The one thing that seems obvious to me looking at the players who have signed free agent contracts this off-season so far is that teams want shorter contract lengths (i.e., no more than three years) and will pay more per year to get them.

No team has yet signed a player to more than three years.  However, the players who have agreed to three year deals have done pretty well, at least compared to mlbtraderumors’ predictions for its top 50 free agents, which experience has shown deserve a lot of weight.  mlbtraderumors has a formula it uses and tweaks every off-season based on the previous off-season’s signing results, and their predictions have proven to be well better than educated guesses.

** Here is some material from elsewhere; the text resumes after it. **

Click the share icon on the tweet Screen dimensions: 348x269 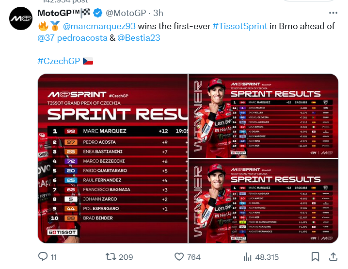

Carlos Santana’s three-year $60 million deal is the biggest free agent signing so far.  mlbtraderumors correctly predicted the three-year term, but underestimated the payout by $5 million per year.  Tyler Chatwood (predicted 3 years $20M; actually received 3 years $38M). Jake McGee (3/$18M; 3/$27M), Mike Minor (4/$28M; 3/$28M), Bryan Shaw (3/$21M; 3/$27M), Tommy Hunter (2/$12M; 2/$18M), Pat Neshek (2/$12M; 2/16.25M), Michael Pineda (2/$6M; 2/$10M) and Miles Mikolas (2/$10M; 2/$15.5M) all did significantly better on two and three year deals than predicted.

Meanwhile, only Addison Reed (4/$36M; 2/$16.75M), CC Sabathia (2/$24M; 1/$10M), Yonder Alonzo (2/$22M; 2/$16M), Brandon Kintzler (2/$14M; 1/$5M) and Howie Kendrick (2/$12M; 2/$7M) have done significantly worse than predicted.  Zack Cozart (3/$42M; 3/$38M), Jay Bruce (3/$39M; 3/$39M), Juan Nicasio (2/$21M; 2/$17M), Jhoulys Chacin (2/$14M; 2/$15.5M), Welington Castillo (2/$14M; 2/$15M), Anthony Swarzak (2/$14M; 2/$14M) and Steve Cishek (2/$14M; 2/$13M) got right around what was predicted.

Finally, both Wade Davis (4/$60M; 3/$52M) and Brandon Morrow (3/$24M; 2/$21m) got one fewer year than predicted, but at a much higher annual rate, so much higher, in fact, that one has to think there wasn’t much incentive to hold out for the extra year.  I think these signings make it likely that each of Lance Lynn, Greg Holland and Alex Cobb will be forced to accept three year offers, although probably for only $3M to $6M less than mlbtraderumors predicted over four seasons.

I suspect that advanced analytics have suggested to teams something they already knew: long-term free agents contract can be a long-term albatross around a team’s neck is veteran player gets hurt or old fast.  Better to pay more per season for fewer seasons so the burden of a bad contract doesn’t hurt the team for as many seasons.

I could see Yu Darvish being forced to accept a five-year deal in the $140M to $150M range, although as the No. 1 starter available this off-season, I think someone will eventually give him a sixth season.  The reported rumors sound as if both Kansas City and San Diego have made Eric Hosmer offers close to the six years and $132M that mlbtraderumors predicted.

The market for J.D. Martinez does not seem to be developing as predicted, but the four years at $100M predicted for Jake Arrieta seems likely to be met since he is the second best free agent starter available.  Scott Boras is representing a number of top free agents this year, and his asks have been pie-in-the-sky, as they always are.  I don’t believe the reports that any free agent will wait until after the 2018 regular season starts to sign, because that is an absolute value killer for a free agent if ever there was one.

It’s likely that a majority of the mid-range free agents (Nos. 20-50) who haven’t yet signed won’t do as well as the predictions, however, based on the fact that many teams have now filled their needs by the free agent players signed to date.